All of lore.kernel.org
 help / color / mirror / Atom feed
From: Itaru Kitayama <itaru.kitayama@linux.dev>
To: Jonathan Cameron <Jonathan.Cameron@huawei.com>
Cc: qemu-devel@nongnu.org, "Fan Ni" <fan.ni@samsung.com>,
	"Peter Maydell" <peter.maydell@linaro.org>,
	mst@redhat.com, linux-cxl@vger.kernel.org, linuxarm@huawei.com,
	qemu-arm@nongnu.org,
	"Yuquan Wang" <wangyuquan1236@phytium.com.cn>,
	"Philippe Mathieu-Daudé" <philmd@linaro.org>
Subject: Re: [PATCH v13 0/5] arm/virt: CXL support via pxb_cxl
Date: Fri, 16 May 2025 11:30:49 +0900	[thread overview]
Message-ID: <1DF02466-C91E-461E-B35F-D42CEE9F040D@linux.dev> (raw)
In-Reply-To: <20250513111455.128266-1-Jonathan.Cameron@huawei.com>

Hi Jonathan,

> On May 13, 2025, at 20:14, Jonathan Cameron <Jonathan.Cameron@huawei.com> wrote:
> 
> V13:
> - Make CXL fixed memory windows sysbus devices.
>  IIRC this was requested by Peter in one of the reviews a long time back
>  but at the time the motivation was less strong than it becomes with some
>  WiP patches for hotness monitoring and high performance direct connect
>  where we need a machine type independent way to iterate all the CXL
>  fixed memory windows. This is a convenient place to do it so drag that
>  work forward into this series.
> 
>  This allows us to drop separate list and necessary machine specific
>  access code in favour of
>  object_child_foreach_recursive(object_get_root(),...)

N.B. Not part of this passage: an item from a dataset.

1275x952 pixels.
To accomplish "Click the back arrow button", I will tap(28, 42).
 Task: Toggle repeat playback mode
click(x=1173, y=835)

>  One snag is that the ordering of multiple fixed memory windows in that
>  walk depends on the underlying g_hash_table iterations rather than the
>  order of creation. In the memory map layout and ACPI table creation we
>  need both stable and predictable ordering. Resolve this in a similar
>  fashion to object_class_get_list_sorted() be throwing them in a GSList
>  and sorting that. Only use this when a sorted list is needed.
> 
>  Dropped RFC as now I'm happy with this code and would like to get it
>  upstream!  Particularly as it broken even today due to enscripten
>  related changes that stop us using g_slist_sort(). Easy fix though.
> 
> Note that we have an issue for CXL emulation in general and TCG which
> is being discussed in:
> https://lore.kernel.org/all/20250425183524.00000b28@huawei.com/
> (also affects some other platforms)
> 
> Until that is resolved, either rebase this back on 10.0 or just
> don't let code run out of it (don't use KMEM to expose it as normal
> memory, use DAX instead).
> 
> Previous cover letter.
> 
> Back in 2022, this series stalled on the absence of a solution to device
> tree support for PCI Expander Bridges (PXB) and we ended up only having
> x86 support upstream. I've been carrying the arm64 support out of tree
> since then, with occasional nasty surprises (e.g. UNIMP + DT issue seen
> a few weeks ago) and a fair number of fiddly rebases.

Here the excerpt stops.